We lay under the searchlights, which were turning the night valley into a noontide halo, as Villiers spoke. Every light came from the Russian side, which lay wary and restless beyond us. From the Japanese side came no light, no sound. All was secrecy and silence. Yet we knew those hills were alive with toiling brown figures, that a ten-mile line of rifle pits was guarded at every rod by a sleepless soldier watching for the Rising Sun and that the tents of those Generals blinked unceasingly with the steady glow of the oiled silk lanterns, quivering cabalistically with ideographs.

As I looked upon swaying and heavy searchlights, I could think only of the Indian cobra and his mortal enemy, the mongoose. Silently, rolled in a ball, alert for a fatal spring, the little mongoose watches, and the hooded cobra swings ponderously, more nervous with each move. All other enemies he can crush; none other he fears; his body is murderous, his fangs deadly, his stealthy glide noiseless and sure. How well he knows his power! Despot of the jungle, why should he fear? And yet, since the world dawned his tribe has done well to avoid the mongoose.

Steadily swings the cobra; viciously he lunges. Now look! In the folds of the cobra’s neck those incisive teeth, those death-dealing claws! With the fury of whirlwinds lashes the cobra. With eternal calm cling the teeth and claws. Hour after hour goes the unequal struggle. The huge coils relax, the great head falls. Then the beady eyes twinkle. The mongoose slips off in the darkness; prone lies the cobra. Who sheds tears?


[Chapter Three]
TWO PICTURES OF WAR—A GLANCE BACK

Tokyo, June 1st:—Who pays for the war? Here are a few telling one another that they are the bankers. It is at a Sunday concert in the fifth city of the world, a wilderness of sheds flimsy over two million human beings. In the midst rise vast acres of country solitude and rest. A tangle of cryptomeria and fir shade puzzled paths winding through furse of elderberry and hawthorn. Haze and vista spread away past hills and forests, past hothouses and lawns of firm packed earth. A lake dimples a vale, as a smile the cheek of a lovely woman, and its pebbly bed reflects the laughter of the sun. About it fluttering flags, new and gay, festoon the sentiment of all nations, one—Russia—excepted. Thousands, tens of thousands, dot the paths, are merry with the lake, instill from the greenery a quiet joy. Hundreds of voices, atune with instruments, filter the fragrant air with music. Beyond the fence is squalor so dense three sen a month pays for a dwelling; here is leisure so luxurious the senses float in dreams. In a corner a moldy Diabutsu, the calm of Nirvana on his face, nods on a leaf of lotus; “out of the slime itself spotless the lotus grows.”
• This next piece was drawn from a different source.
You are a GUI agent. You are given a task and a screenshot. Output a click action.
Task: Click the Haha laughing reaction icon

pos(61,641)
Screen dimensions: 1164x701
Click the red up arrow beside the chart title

Tokyo is beautiful—brunette and beautiful. This first day of June she has risen past the cherry blossom, past the wistaria, through the freshness of spring to the full radiance of summer. Pink, like the fleece of clouds in the sky, and heliotrope, like the first flush of sunrise, are past. Now green, rich and deep from a soil of winnowed sustenance, mantles her in Oriental splendor—a splendor simple and elegant with the wealth of the east, shadowy and sunny with the blow of Japan. It folds her about with the assuring clasp of a lover, and she responds with the shy, voluptuous acceptance of a maid o’erwon.
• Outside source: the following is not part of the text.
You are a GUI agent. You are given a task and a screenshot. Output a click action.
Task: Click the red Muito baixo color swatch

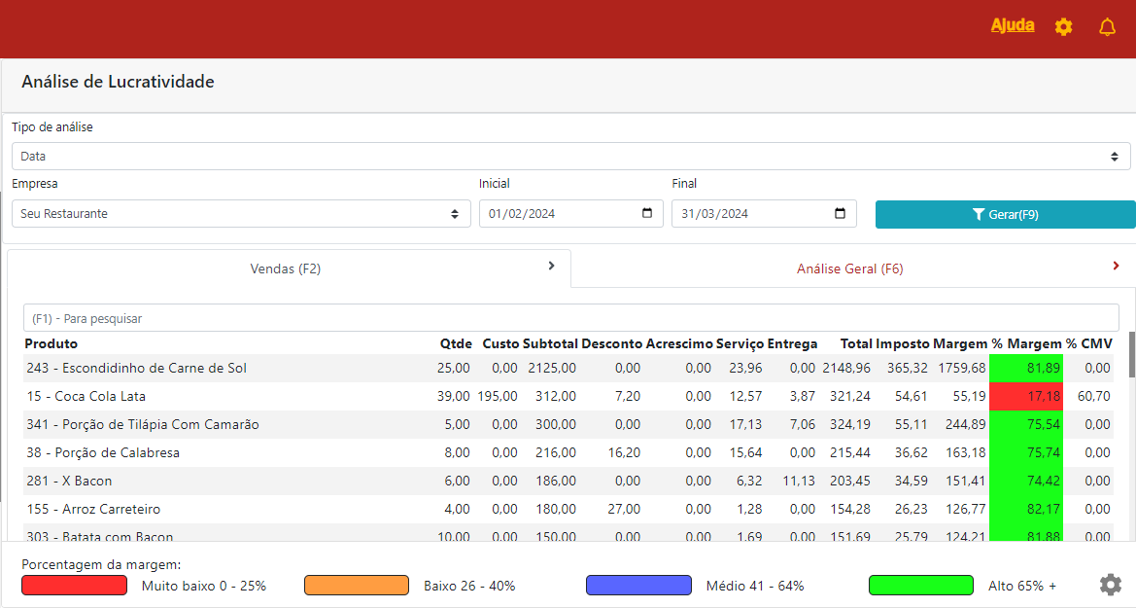[x=74, y=586]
This is a summer of content, a dream of gayety, of insouciance. A million babies gurgle with the baby glory of it. A million mothers coo and coddle at the eternal freshness of it. But here, to-day, in this wilderness of terraced garden, in this bouquet of smiling East, have assembled the daintiest mothers in the land—the peeresses. The son of one is a major-general. Others have captains, colonels, aides-de-camp to tug their heartstrings with fear, to inflate their pulses with pride. Have we not penetrated to the very viscera of war’s nature when we find the mothers of its heroes thus assembled?